The removal of the provision for waqf-by-user recognition in the amended law has been upheld as valid by the Court, with the caveat that waqf properties registered as on April 8, 2025, under such a claim remain protected. However, the Court is wrong in upholding deletion of “waqf by user” as it fails to recognise that non-registration of waqf does not invalidate the status of property as waqf/muslim charitable property. Restrictions on waqf status for protected monuments and tribal lands were also deemed constitutionally valid.

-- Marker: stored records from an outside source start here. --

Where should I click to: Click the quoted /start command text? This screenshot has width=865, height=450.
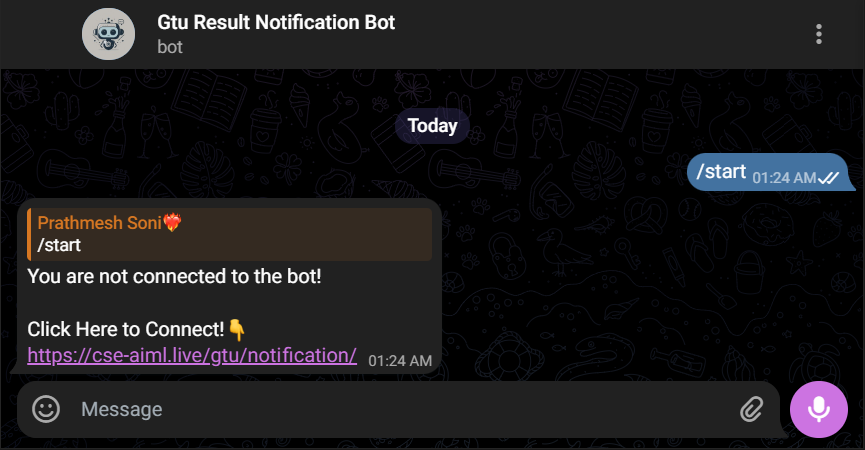click(x=59, y=245)
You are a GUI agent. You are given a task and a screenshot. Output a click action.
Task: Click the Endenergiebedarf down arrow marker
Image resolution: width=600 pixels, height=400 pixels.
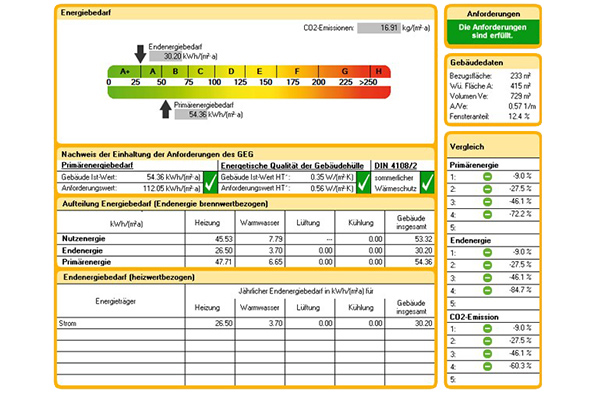[140, 52]
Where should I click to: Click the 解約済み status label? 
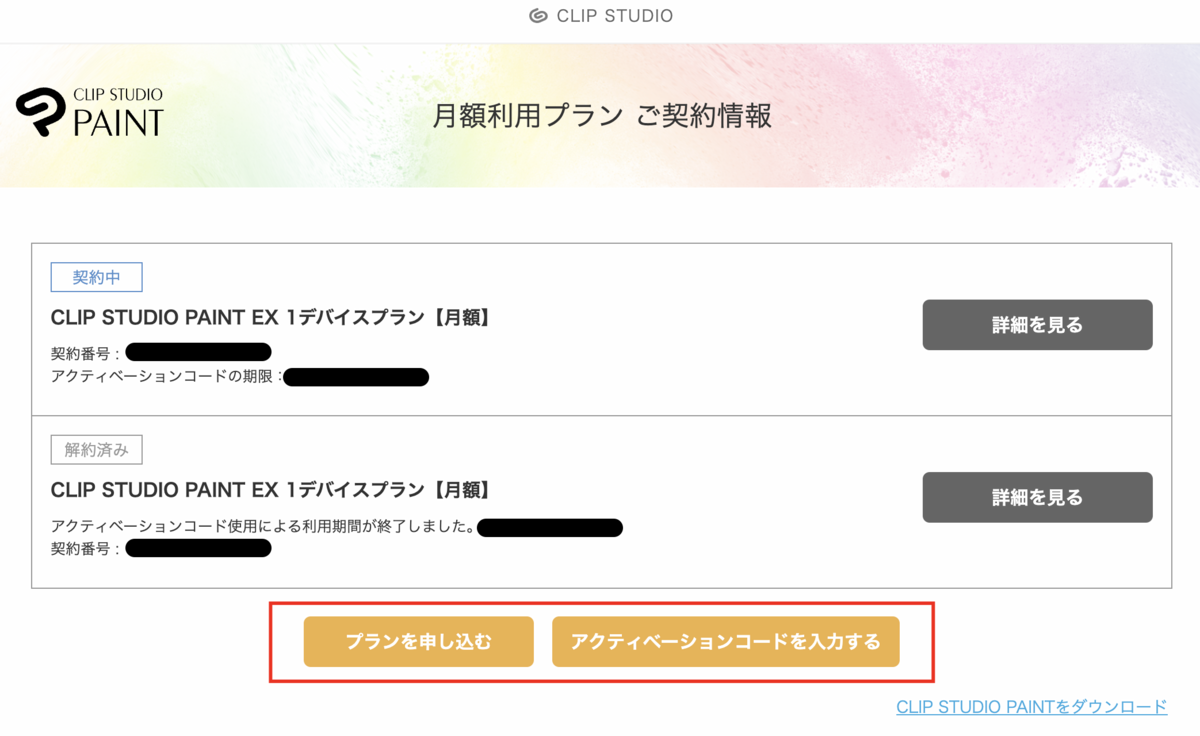click(x=96, y=449)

While the order diffuses the conflict for now, the larger question of balancing religious autonomy and state regulation continues — and that is better tackled through building consensus within and between communities. A consensus on this issue seems impossible because of the ulterior motives of a Hindutva government to trample upon minorities’ rights and usurp their land. The trouble arises because the state discriminates between religious groups in the application of this principle of saving public resources from misuse. Partisan politics of an extreme nature can delegitimise representational democracy. The government must consciously negotiate with the Opposition in Parliament to ensure that the laws enacted have the widest political and social acceptance. When laws affecting particular communities are made, they should be taken into confidence. None of this is easy, and complete consensus is never possible, but attempts should be made in that direction, where the state’s motives are clean.